I agree with you re: scope creep. However, one thing I am confident in is my work, so are the psychologists that I work with and the last thing on their minds is the battle going on in my region for testing/assessment rights. They are concerned with doing good work and as such they see the fruits of their labor through increased referrals.

And again, this isnt a digg at any of the doc level folks, all I am saying is that in *my* world, this "issue" is a nonissue for my colleagues who run the gamut as far as a multidisciplinary team goes...

Listen -- you sound happy and clear about your role in the system. Great, but that doesn't prove there are no problems. I work on an interdisciplinary team as well, and we generally show respect and professionalism with one another. That doesn't mean there are no tensions between us -- it means we try to rise above it and treat each other as we'd want to be treated. I'm a gal who tends to get along with most of my coworkers. I still notice the diffferences between the disciplines and the competition that's out there in the marketplace. I think it's a real concern for many (certainly not all) psychologists.
 
annakei,

a couple of things:

1) there is a difference between "skills" and "knowledge". to which are you referring ?

2) If a degree is "just a piece of paper"?, then what do you think is a suitable demonstration of knowledge? EPPP scores? cause doctoral level providers score higher on that too. please account for the intergroup differences using non-education based explanations, since you deride education as meaningless.

3) please cite non anecdotal evidence that high level MA programs score comparably to the low ranked PhD/PsyD programs.

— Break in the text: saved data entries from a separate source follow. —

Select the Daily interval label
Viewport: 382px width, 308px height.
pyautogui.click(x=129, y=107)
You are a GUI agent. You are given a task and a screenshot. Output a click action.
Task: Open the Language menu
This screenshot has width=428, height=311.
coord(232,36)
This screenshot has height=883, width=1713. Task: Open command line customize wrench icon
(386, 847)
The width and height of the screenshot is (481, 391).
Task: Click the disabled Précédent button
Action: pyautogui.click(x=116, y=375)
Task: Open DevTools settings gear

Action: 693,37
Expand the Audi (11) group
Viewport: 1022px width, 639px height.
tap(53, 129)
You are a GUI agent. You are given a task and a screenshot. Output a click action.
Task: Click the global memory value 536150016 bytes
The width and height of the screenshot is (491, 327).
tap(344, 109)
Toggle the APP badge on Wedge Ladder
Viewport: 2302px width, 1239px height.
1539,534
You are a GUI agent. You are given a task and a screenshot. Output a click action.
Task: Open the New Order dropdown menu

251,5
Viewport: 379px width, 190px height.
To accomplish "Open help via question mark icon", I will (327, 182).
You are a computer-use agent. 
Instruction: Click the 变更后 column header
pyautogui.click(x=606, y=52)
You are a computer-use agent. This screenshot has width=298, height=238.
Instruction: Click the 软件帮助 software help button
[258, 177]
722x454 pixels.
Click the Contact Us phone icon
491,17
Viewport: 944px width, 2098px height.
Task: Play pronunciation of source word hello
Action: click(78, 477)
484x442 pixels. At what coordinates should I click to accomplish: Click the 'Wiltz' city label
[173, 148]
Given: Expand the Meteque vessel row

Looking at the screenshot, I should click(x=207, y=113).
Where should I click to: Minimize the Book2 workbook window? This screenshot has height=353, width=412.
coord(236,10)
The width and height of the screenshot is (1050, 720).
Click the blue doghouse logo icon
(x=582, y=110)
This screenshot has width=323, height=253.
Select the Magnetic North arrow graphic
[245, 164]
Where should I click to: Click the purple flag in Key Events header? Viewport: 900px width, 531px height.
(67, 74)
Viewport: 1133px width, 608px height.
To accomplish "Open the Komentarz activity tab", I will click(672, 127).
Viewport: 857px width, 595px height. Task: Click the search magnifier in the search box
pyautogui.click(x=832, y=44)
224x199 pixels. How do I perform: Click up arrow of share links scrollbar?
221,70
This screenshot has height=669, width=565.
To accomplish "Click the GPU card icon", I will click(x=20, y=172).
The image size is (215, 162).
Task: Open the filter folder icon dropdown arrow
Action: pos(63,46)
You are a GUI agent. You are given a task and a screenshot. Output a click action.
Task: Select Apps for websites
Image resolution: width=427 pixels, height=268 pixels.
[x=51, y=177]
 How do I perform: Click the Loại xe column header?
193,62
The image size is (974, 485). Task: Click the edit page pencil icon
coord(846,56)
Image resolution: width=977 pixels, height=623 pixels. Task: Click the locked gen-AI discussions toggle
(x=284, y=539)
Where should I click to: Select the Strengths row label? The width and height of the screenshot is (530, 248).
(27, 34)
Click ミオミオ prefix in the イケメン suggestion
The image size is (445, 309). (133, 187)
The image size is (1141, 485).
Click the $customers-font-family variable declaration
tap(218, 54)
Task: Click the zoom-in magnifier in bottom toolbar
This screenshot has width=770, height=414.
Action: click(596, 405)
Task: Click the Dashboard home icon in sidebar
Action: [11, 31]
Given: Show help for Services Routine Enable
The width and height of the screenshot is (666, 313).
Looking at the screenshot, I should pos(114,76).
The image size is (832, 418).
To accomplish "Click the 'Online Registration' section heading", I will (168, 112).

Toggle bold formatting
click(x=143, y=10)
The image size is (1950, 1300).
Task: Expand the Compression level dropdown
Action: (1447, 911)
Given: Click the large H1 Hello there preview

4) please explain why doctoral level RVUs are higher than MA level. again, non-anecdotal evidence please.

5) if intragroup differences are so high as to exceed intergroup differences, then please explain why joe GED should not practice psychotherapy without any formal psychology/counseling education.

6) if you are referring to skill, please cite outcome evidence that MAs perform better than BA level clinicians.
 
Also,
Note that when making points, he/she references the schools that are "diploma mills." The majority of people do not get their doctorates from these programs. If you have to measure your best programs to our "worst" programs, that seems a little fishy. Additionally, the majority of us go to APA acc. schools where we receive extensive training with HOURS AND HOURS AND HOURS of supervision.

If we are going to go off of anecdotal evidence, my best friend is getting her MSW at a highly respected program. However, her MSW program allowed their students to be put into a placement as a "therapist" BEFORE their first day of classes. At most PhD programs, we need to get a sound background through class work before we are anywhere near the clients. I know for a fact that the majority of her classes focus on policy rather than the empirical results of psychotherapy studies. Also, I have to take two assessment classes, ethics class, a psychopathology class, supervision class, and a specialized population class before I am even allowed to THINK about seeing clients. How can you give adequate support to somebody before you even have the proper background? At most, they got a quick run through of ethics before seeing their first clients? Is this appropriate?!?

In addition, how can you equate 3 years of part time therapy needed for an MSW to the (at some programs even longer) 4 years part time plus 1 year full time internship plus 1-2 years full time post doc of a PhD/PsyD?

Just because you can read a manual doesn't mean that you have had the adequate amount of time necessary to be competent nor does it mean that you have the understanding of WHY it works and how to best implement this.